Not to brag, but I think I did pretty well. It also looks like about 24% of the people who took this quiz started gaming on the Playstation 2. n00bs.

I have to say, this was a lot easier than that Nightmare of Druaga review I was actually planning on writing today.

3/19/09

The Forbidden Kingdom - Also bad, but not as bad as DB:E


In my review of DragonBall: Evolution, I commented on the film from the perspective of a genre fan who was tired of mainstream studios crafting pale imitations of the pop-art, culture, and entertainment that I enjoy. The things I expressed reminded me that I had felt the same way (although not hardly in the same abundance) almost exactly a year ago, with the release of Rob Minkoff's The Forbidden Kingdom. Being far more interested in Kung Fu movies, Hong Kong films and Chinese literature than anime and poorly made fighting games, it would not have been imprudent of me to think that DragonBall: Evolution would prove the less obnoxious of these two attempts by Hollywood to co-opt martial arts movie aesthetics and fantastical kung fu for their own purposes. But for all it does wrong, The Forbidden Kingdom actually manages to do some things right.

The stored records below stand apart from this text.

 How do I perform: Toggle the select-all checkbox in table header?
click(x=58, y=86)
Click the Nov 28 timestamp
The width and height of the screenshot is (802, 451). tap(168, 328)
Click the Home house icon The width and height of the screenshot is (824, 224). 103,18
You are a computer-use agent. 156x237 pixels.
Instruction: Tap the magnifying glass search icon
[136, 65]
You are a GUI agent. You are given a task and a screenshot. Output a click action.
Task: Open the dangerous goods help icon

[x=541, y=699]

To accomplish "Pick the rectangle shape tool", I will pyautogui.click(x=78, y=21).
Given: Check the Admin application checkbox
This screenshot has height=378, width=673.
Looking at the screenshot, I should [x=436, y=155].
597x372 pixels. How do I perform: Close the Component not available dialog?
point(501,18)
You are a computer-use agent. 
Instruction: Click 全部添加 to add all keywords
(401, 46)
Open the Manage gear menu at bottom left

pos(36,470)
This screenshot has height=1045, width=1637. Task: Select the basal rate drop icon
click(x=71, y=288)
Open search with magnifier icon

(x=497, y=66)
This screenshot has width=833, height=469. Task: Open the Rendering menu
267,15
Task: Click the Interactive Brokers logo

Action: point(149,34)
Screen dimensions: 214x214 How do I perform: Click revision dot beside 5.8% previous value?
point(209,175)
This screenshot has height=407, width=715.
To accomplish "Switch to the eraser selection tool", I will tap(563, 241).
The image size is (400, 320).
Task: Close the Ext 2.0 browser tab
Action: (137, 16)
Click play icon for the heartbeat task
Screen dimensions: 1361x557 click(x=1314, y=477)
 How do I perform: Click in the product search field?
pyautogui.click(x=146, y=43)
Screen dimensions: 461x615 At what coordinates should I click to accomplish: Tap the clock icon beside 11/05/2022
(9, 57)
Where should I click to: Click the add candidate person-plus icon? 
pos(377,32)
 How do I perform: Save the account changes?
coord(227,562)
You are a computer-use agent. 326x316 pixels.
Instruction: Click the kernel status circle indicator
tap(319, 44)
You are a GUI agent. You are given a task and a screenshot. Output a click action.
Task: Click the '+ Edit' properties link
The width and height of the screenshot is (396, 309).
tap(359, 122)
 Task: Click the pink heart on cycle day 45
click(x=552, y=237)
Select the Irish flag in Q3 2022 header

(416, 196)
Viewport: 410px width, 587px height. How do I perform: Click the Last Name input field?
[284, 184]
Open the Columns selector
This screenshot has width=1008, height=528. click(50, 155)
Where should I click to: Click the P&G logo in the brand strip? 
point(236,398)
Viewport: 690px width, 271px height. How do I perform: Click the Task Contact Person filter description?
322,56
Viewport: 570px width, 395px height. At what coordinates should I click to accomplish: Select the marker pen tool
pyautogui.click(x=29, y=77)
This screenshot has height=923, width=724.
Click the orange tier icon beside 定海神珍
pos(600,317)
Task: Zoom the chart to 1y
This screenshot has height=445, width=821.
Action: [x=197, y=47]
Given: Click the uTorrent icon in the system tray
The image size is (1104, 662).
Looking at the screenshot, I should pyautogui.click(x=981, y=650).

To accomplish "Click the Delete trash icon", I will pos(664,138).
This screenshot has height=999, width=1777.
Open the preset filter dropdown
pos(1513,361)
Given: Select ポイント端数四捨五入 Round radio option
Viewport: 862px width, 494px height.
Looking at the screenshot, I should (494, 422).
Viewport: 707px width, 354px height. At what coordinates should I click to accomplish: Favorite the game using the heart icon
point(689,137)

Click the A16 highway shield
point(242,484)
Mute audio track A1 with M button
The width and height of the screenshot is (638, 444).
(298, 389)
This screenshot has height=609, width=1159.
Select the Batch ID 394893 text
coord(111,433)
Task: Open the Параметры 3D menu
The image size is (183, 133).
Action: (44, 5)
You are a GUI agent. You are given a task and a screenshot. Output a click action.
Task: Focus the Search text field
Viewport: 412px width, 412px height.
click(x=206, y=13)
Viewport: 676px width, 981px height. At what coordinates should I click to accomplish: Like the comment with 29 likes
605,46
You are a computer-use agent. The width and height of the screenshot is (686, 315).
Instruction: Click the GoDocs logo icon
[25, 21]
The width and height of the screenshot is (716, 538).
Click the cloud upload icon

For starters, it has Jet Li and Jackie Chan in their first (pray not their last) film together. That alone engenders enough good will to make it worth a look.

When I saw it, I was not only a huge fan of Jet Li and Jackie Chan's films, not only of Hong Kong and Chinese cinema in general, but greatly immersed in The Journey to the West for reasons that are best left unstated for the moment. Going into the film, I knew that it was directed by Rob Minkoff, whose other films were family features like 1999's Stewart Little, and that neither Jet Li nor Jackie Chan actually played the lead roll, deferring to a young actor named Michael Angarano. The film is about Jason Tripitakas, a frequently bullied Boston teenager obsessed with old Kung Fu flicks, who gets sent back in time to a mythical China after getting knocked off the roof a local Chinatown import story during an attempted robbery. While there, he meets various fighters looking to overthrow the Jade Warlord who has imprisoned the Monkey King and is looking for his magical staff, which can set the Monkey free. So Jason goes off with Lu Yan, Golden Sparrow and the Silent Monk to put an end to the Jade Warlord's corruption.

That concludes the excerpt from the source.